Sun Sep 30, 2012 9:01 am



Quoting Aesma (Reply 4):
For normal bulbs replacement they have to put tons of LEDs in one "bulb" since they only shine in one direction, that's hardly economical.

Why not? Each LED is a very small, almost point-shaped light source. One very strong LED would still cast rather sharp shadows which is generally not desirable, so you can either put a diffusor over it (which reduces overall efficiency) or simply use several smaller LEDs in a "bulb" which can keep the efficiency higher, distribute the light source a bit and evade the cooling problems a single LED usually produces.

Quoting Braybuddy (Reply 5):
In the kitchen I have two tracks of halogen bulbs, which is a bitch as they don't have a great life cycle, for some reason. I tried using LEDs, but they were the same

Halogen spots produce a lot of light from a very small bulb, but they get very hot doing it.

LEDs waste less energy through heat, but they still get hot, and they are much more susceptible to damage from it. Your LED spots were probably not cooled properly and died from overheating.

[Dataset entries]
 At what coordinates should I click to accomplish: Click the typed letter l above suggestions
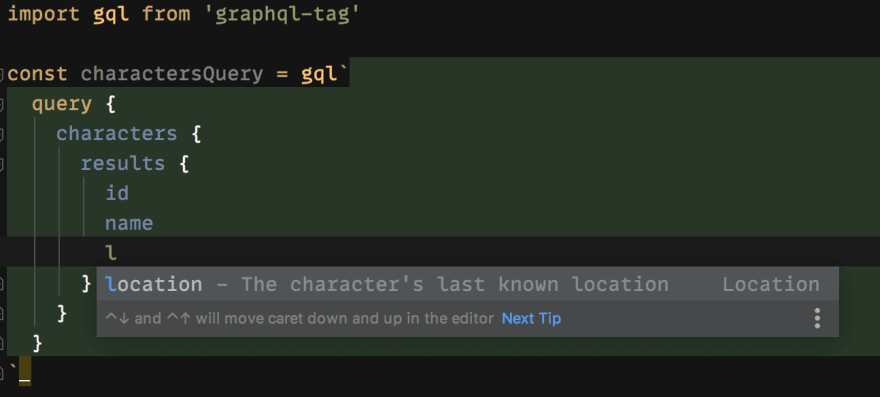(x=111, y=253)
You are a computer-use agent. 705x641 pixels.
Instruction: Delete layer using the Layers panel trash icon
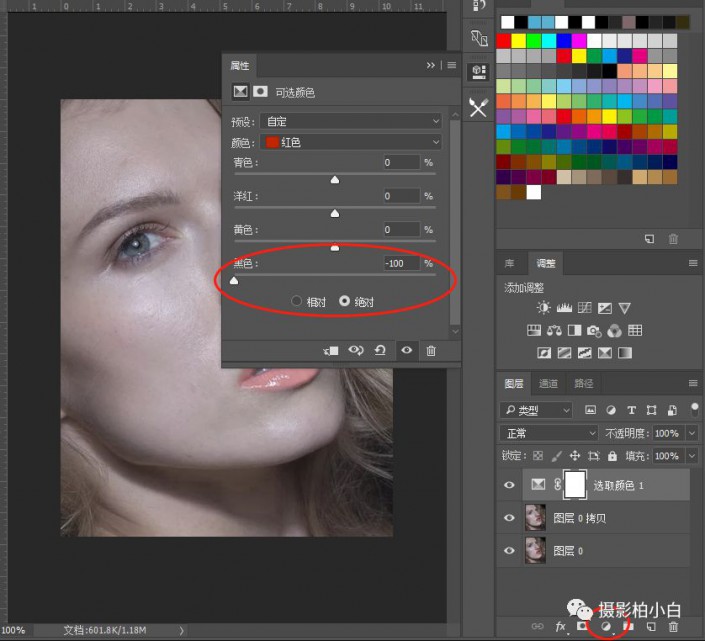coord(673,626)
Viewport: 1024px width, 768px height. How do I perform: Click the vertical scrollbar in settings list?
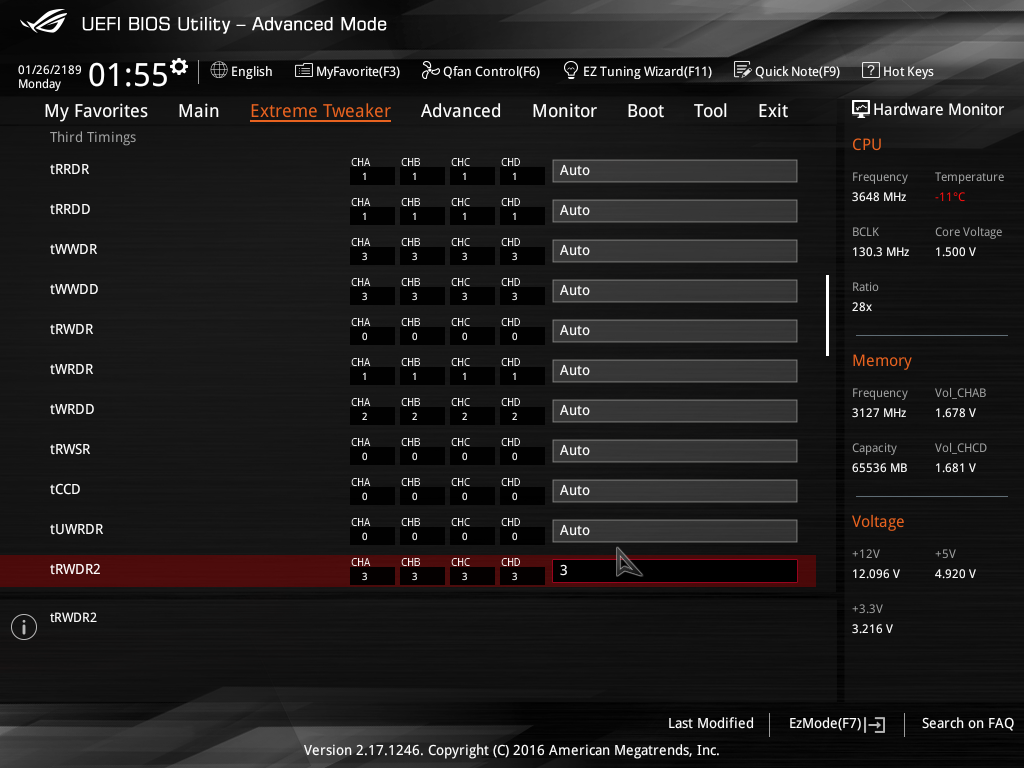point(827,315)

● **What to work on**: From the forum post about LED bulbs, write out the passage starting with "Quoting Aesma (Reply" and going on through "hot doing it.". The rows were taken from a separate source.

● **Response box**:
Quoting Aesma (Reply 4):
For normal bulbs replacement they have to put tons of LEDs in one "bulb" since they only shine in one direction, that's hardly economical.

Why not? Each LED is a very small, almost point-shaped light source. One very strong LED would still cast rather sharp shadows which is generally not desirable, so you can either put a diffusor over it (which reduces overall efficiency) or simply use several smaller LEDs in a "bulb" which can keep the efficiency higher, distribute the light source a bit and evade the cooling problems a single LED usually produces.

Quoting Braybuddy (Reply 5):
In the kitchen I have two tracks of halogen bulbs, which is a bitch as they don't have a great life cycle, for some reason. I tried using LEDs, but they were the same

Halogen spots produce a lot of light from a very small bulb, but they get very hot doing it.